Distributed Edison computational network

This web-app and corresponding python suite will allow you to access the full potential of your new Intel Edison board, by tapping in to the unused potential of other users. Each board on the network has been volunteered to offer computational space and time to the collective, in exchange for the same privilidge. The concept is simple:

You add the software to your board, and sign up for the service. This connects your board to a network of other boards willing to share computational power.

You grab a cluster of nodes. This can be private clusters of your own boards, or globally-sourced clusters of nearby available boards.

You submit a job. Jobs are essentially segmentable data, combined with a python mapping and reducing script. The data will be "Mapped" out to the boards in your cluster via the mapping script, then the reducer script will be run on the subset of data belonging to each board. This allows for very large jobs to be done on these tiny machines.

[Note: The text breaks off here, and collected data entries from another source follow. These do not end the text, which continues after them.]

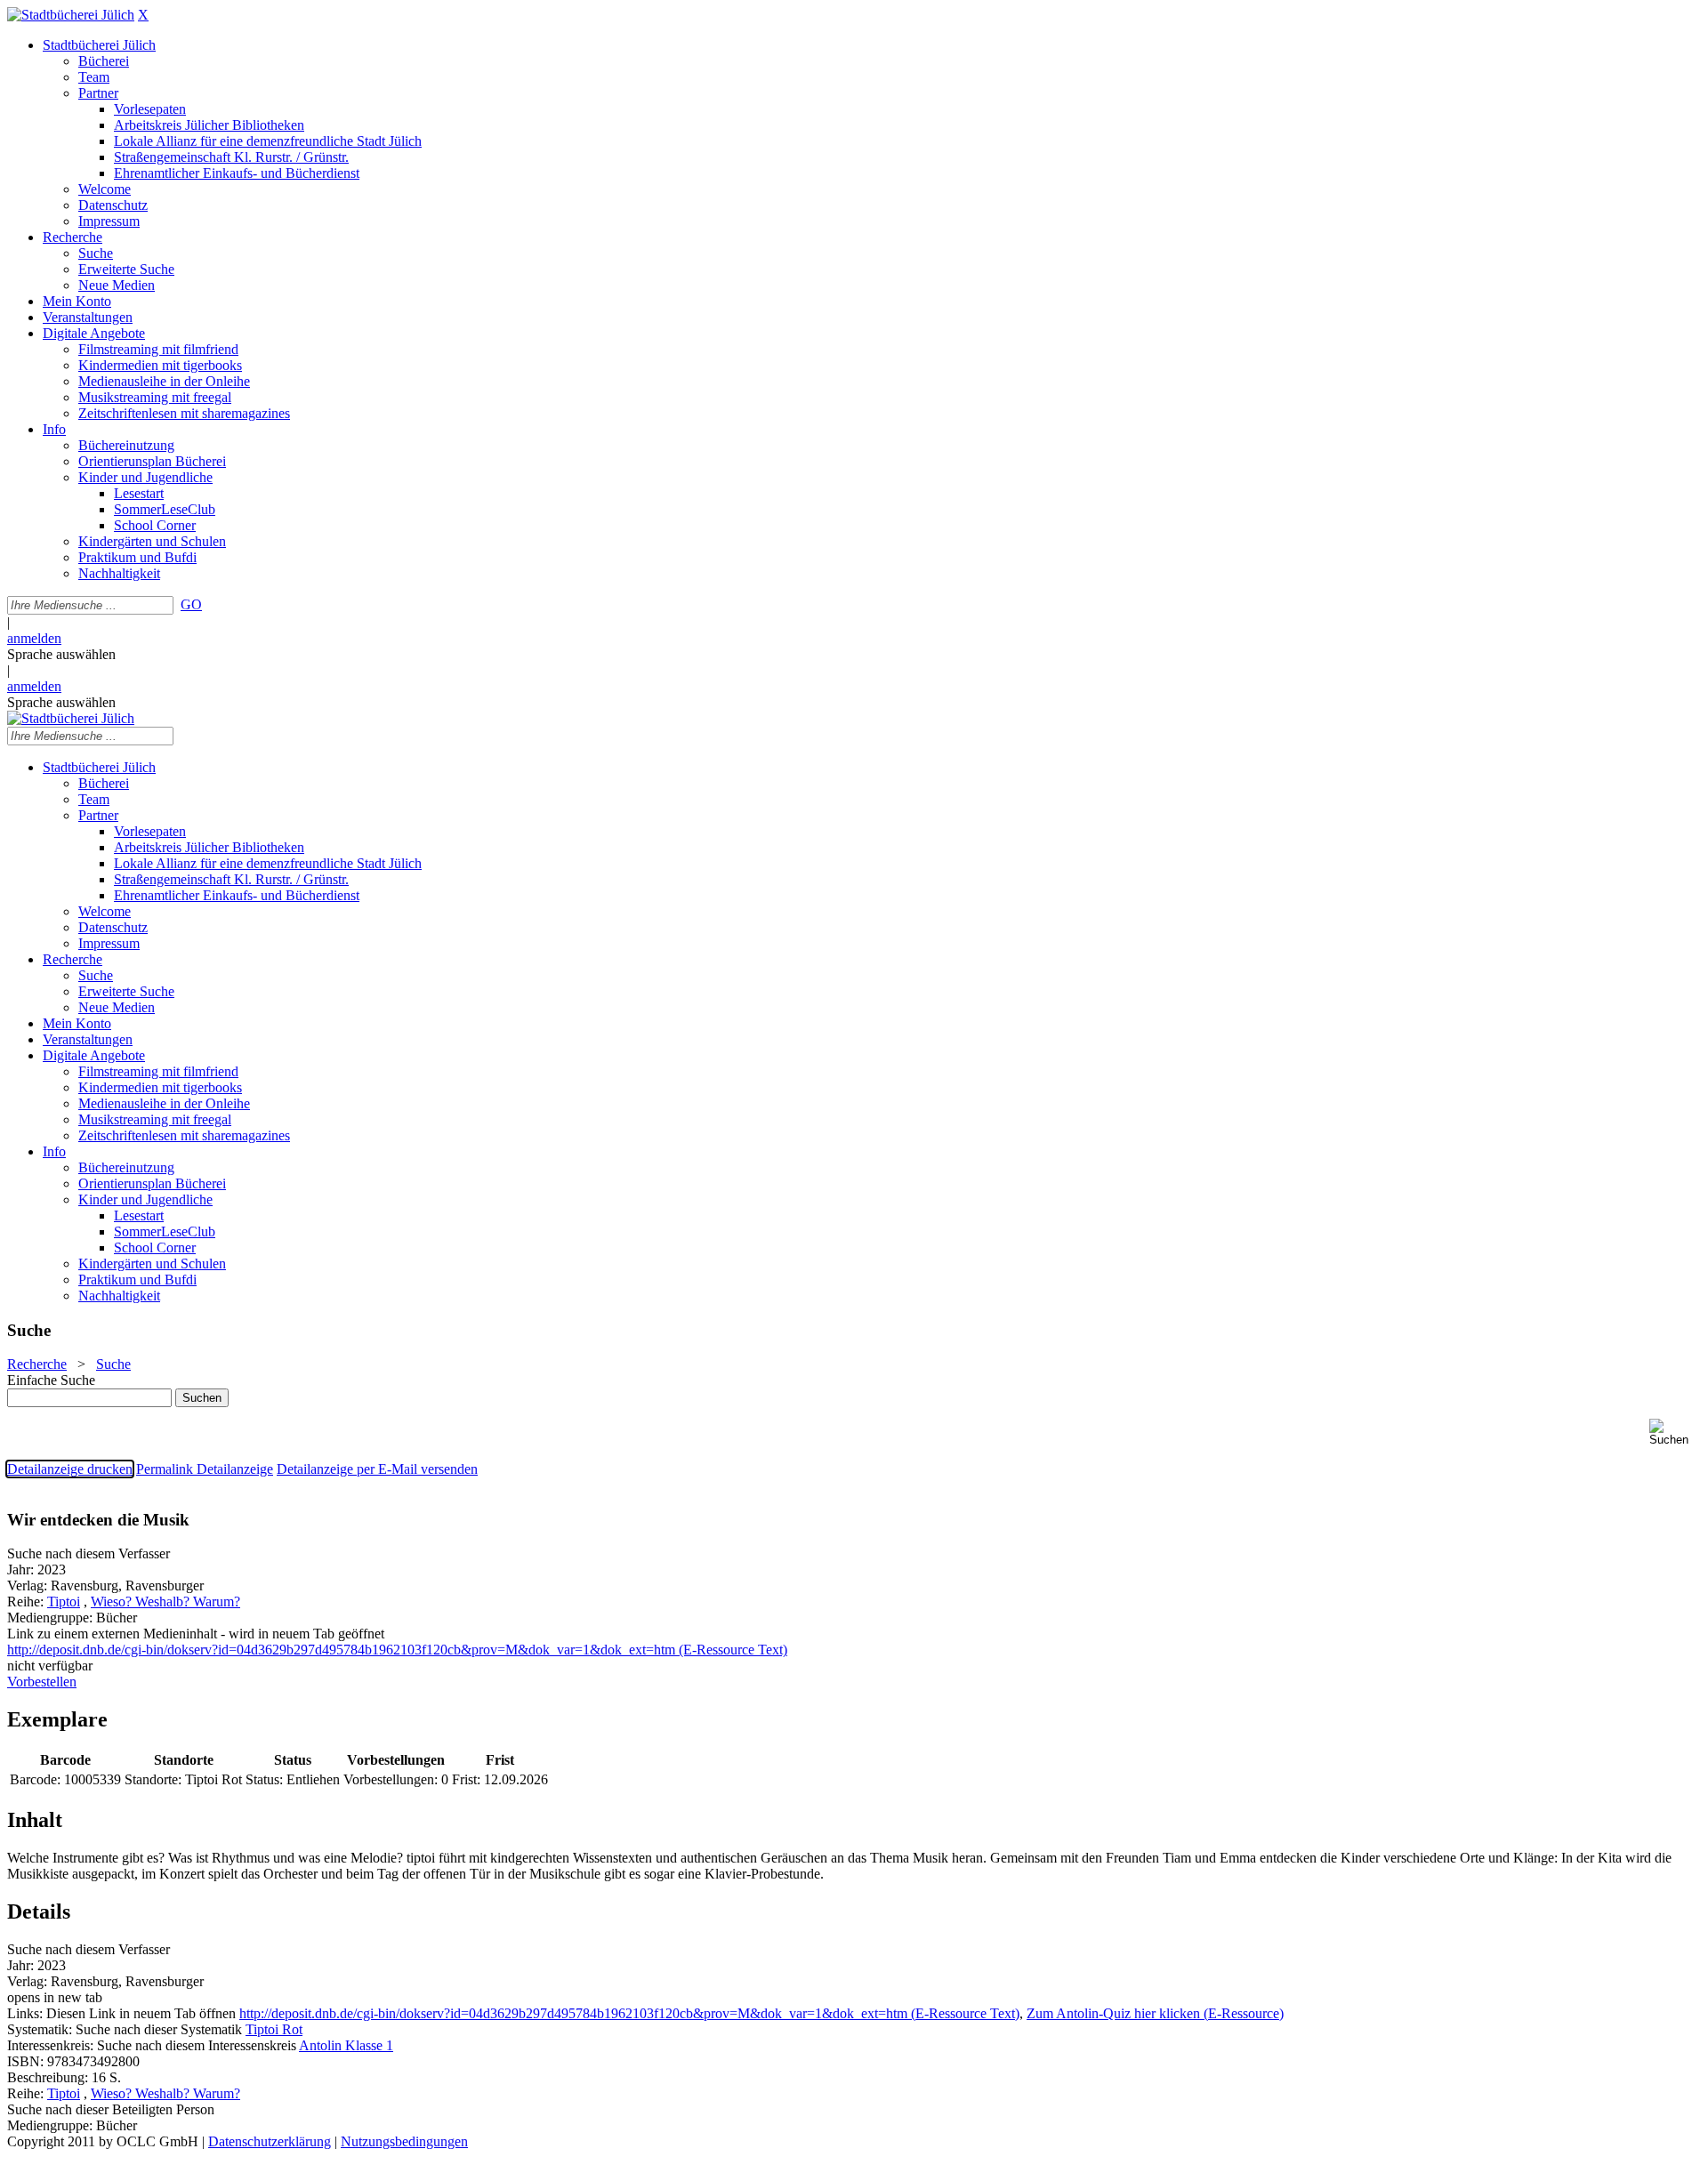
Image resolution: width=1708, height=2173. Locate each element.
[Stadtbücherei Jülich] (70, 14)
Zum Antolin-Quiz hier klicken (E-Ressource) (1155, 2013)
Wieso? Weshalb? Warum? (165, 1601)
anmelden (34, 638)
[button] (1675, 1432)
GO (191, 604)
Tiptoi (63, 1601)
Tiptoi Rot (274, 2029)
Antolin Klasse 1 (346, 2045)
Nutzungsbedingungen (404, 2141)
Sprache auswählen (61, 654)
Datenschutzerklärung (269, 2141)
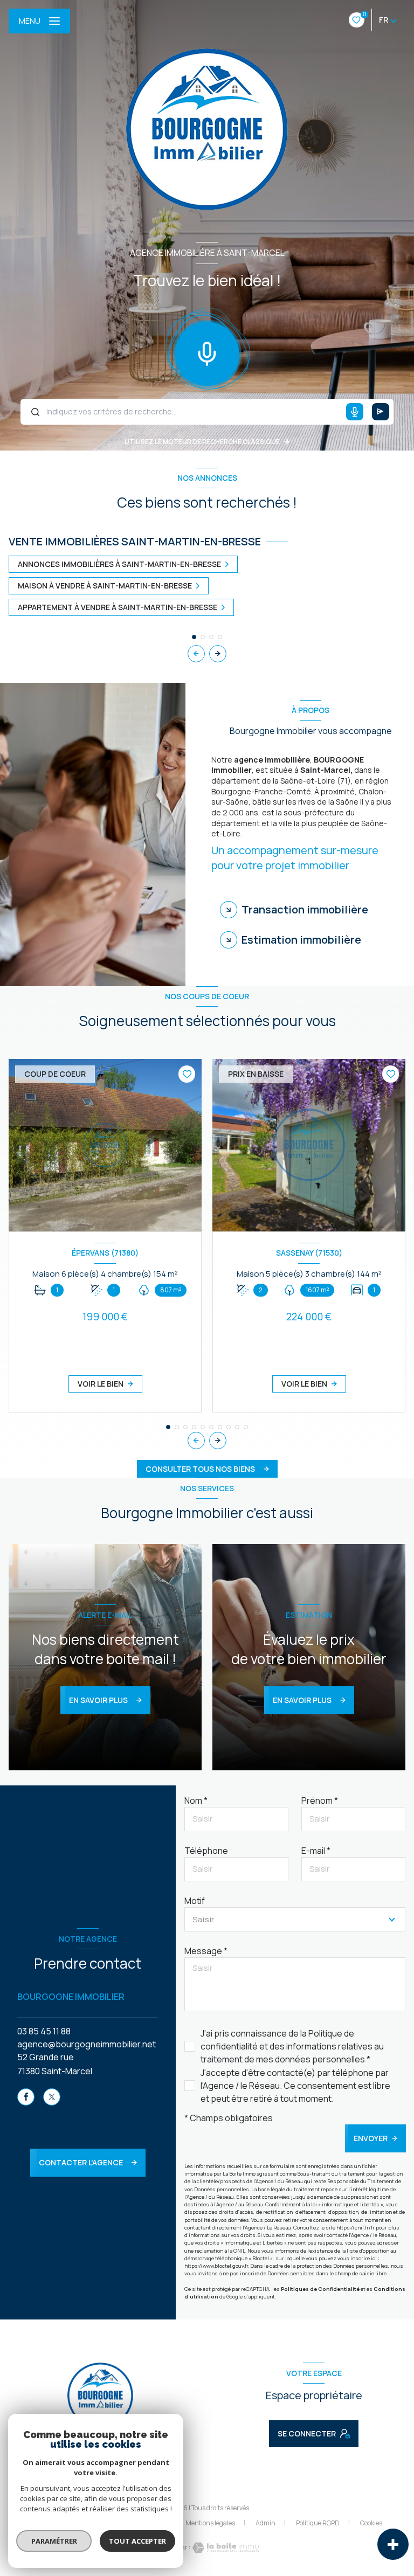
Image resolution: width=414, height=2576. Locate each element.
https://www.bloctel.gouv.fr (216, 2265)
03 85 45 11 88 (44, 2031)
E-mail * (315, 1851)
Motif (194, 1901)
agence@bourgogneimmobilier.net (86, 2044)
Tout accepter (137, 2541)
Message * (205, 1951)
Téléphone (206, 1851)
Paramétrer (54, 2541)
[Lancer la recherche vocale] (207, 351)
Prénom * (319, 1800)
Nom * (196, 1800)
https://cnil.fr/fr (355, 2227)
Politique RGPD (318, 2522)
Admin (265, 2522)
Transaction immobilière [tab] (305, 909)
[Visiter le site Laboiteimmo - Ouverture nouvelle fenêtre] (224, 2547)
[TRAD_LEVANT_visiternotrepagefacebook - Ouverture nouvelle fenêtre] (25, 2097)
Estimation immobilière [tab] (301, 939)
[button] (217, 653)
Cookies (371, 2523)
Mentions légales (210, 2522)
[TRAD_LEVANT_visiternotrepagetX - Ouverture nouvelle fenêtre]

After each board completes, the data is returned to the server for storage, and is compiled in to an output file. This finished file is stored on the server, and should represent the output of each board's job.

This concept is modelled after Hadoop's Map-Reduce, but on a smalled data scale to deal with the limited storage of the device. Instead, this model focuses on increasing processing power, allowing faster completion of VERY large jobs.

Example: List sort

A word list such as all the words in "War and Peace" needs to be sorted. The list of words would overflow a single Edison's memory, but that's why we are here!

data: War_and_Peace.txt mapper: create list of words, separated by first letter -> 26 lists at amuch smaller size each reducer: sort each list

The job would send 26 "blocks" to some number of Edison boards, and each block would be sorted independently. Then the Edisons would send the data back in block order. sorted A list + sorted B list + ... + sorted z list = sorted list!

In this way, we can multiply the Edison board's computational power to unthinkable heights!